1941, with the Arab Legion of Transjordan.
Detail.
Members of the Legion's mechanized force driving past in a Ford pick-up.
Legionnaires with their armoured cars. Note a single camouflaged car.
With the Arab Legion, a well-known picture.
An illustration from a title on 1941 Iraqi campaign. Meant to represent the Luftwaffe attack on a British column on it's way to Habbaniya in Iraq. The armoured car of the Legion is shown.
Robert Kennedy in Jerusalem while on his March 1948 visit to the British Palestine as a Boston newspaper reporter.
A close-up. Note the barbed wire on the foot path and the fortified Police checkpoint, complete with an armoured car.
An Arab member of the Auxiliary Police in Shekhem in 1948, a driver of the pictured area station's only armoured car. British had to leave the car, nicknamed 'The Pig' behind when ordered to evacuate the station, reportedly worried that it wouldn't be able to make the trip to Jerusalem with them under it's own steam.
A streetscape of central Jerusalem in May of 1948.
Entrance to the Bevingrad, the fortified administrative zone of Jerusalem in May 1947. It was so known after Ernst Bevin, the British Foreign Secretary of the day. An armoured car can be seen near a checkpoint with a loudspeaker fixed to it's turret's roof.
More of the same. Note a member of the Auxiliary Police standing in the open rear compartment of the armoured car, just like in the picture with Bob Kennedy above.
A camouflaged vehicle in Jewish hands during the 1948 War. In Jerusalem, after the first sease-fire. Compare it to the camouflaged armoured car in the earlier Legion's photo.
This shot was reportedly taken in 1939 - a fuel or water truck with the armoured cab of the strikingly similar design, the same chassis probably used as well. The car is parked in a rural area and is guarded by a member of Jewish Settlement Police accompanied by a Kibbutznik.
Another 1939 picture depicts a large crowd gathered in front of the cinema theatre in Jerusalem, the police on foot and an armoured car are present. Curiously, it's open rear compartment is filled with people out of uniform. The caption gives it an Arab demonstration. If correct, they might have probably be protesting the British White Paper on Palestine issued at the time.
Very little is known about these armoured cars. Between 6-12 were ordered in around 1940 by John Glubb for the newly formed Mechanized Force of his Arab Legion. To be constructed by Wagner's mechanical works of Jaffa, a German firm.

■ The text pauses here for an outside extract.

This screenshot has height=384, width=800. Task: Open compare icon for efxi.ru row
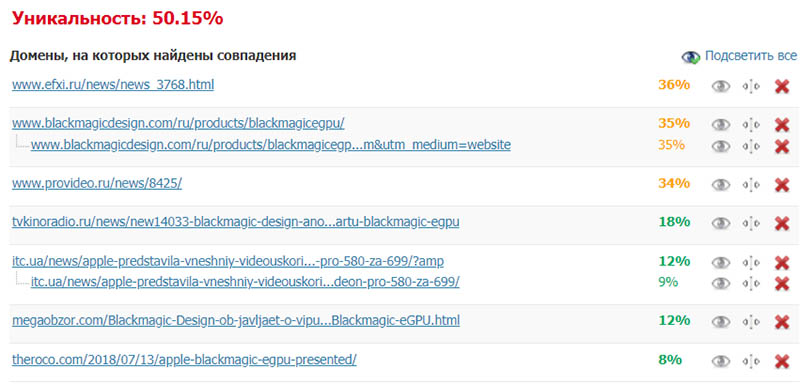[751, 86]
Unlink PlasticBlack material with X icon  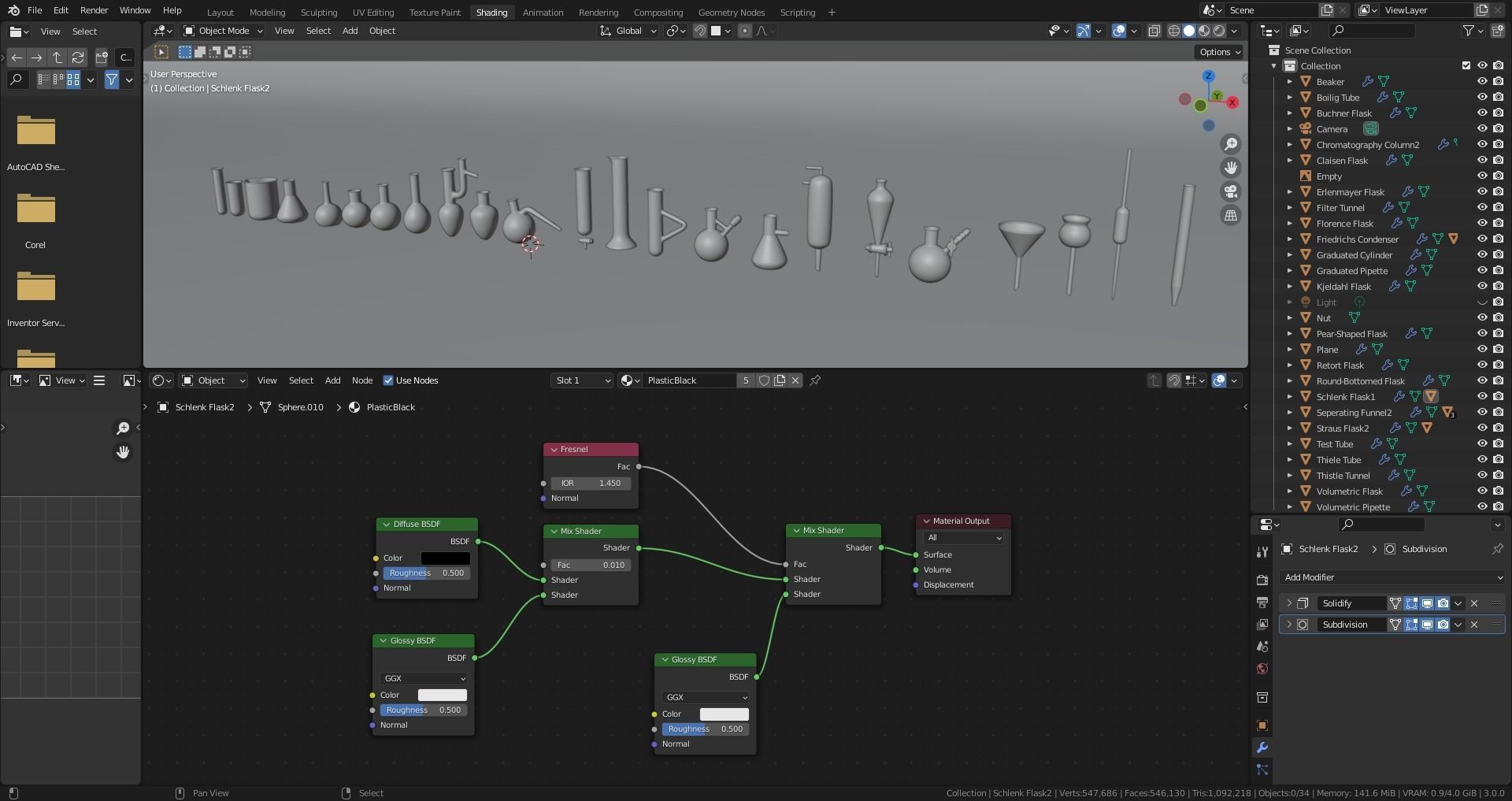tap(795, 380)
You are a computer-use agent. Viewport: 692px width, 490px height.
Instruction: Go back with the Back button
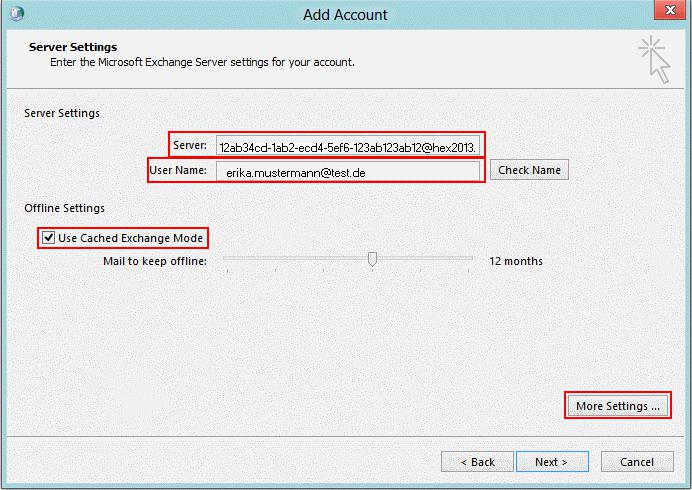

And since they probably were of marginal military value - their armour reportedly of the "sandwich" type, they had probably been got rid of as soon as the real armour started to be made avalable to the Legion by the British Command in 1942-43. After that time they conceivably might have been passed on to the Mandate Police across the Jordan, to end their days in the hands of both Jews and Arabs in the War of 1948-49.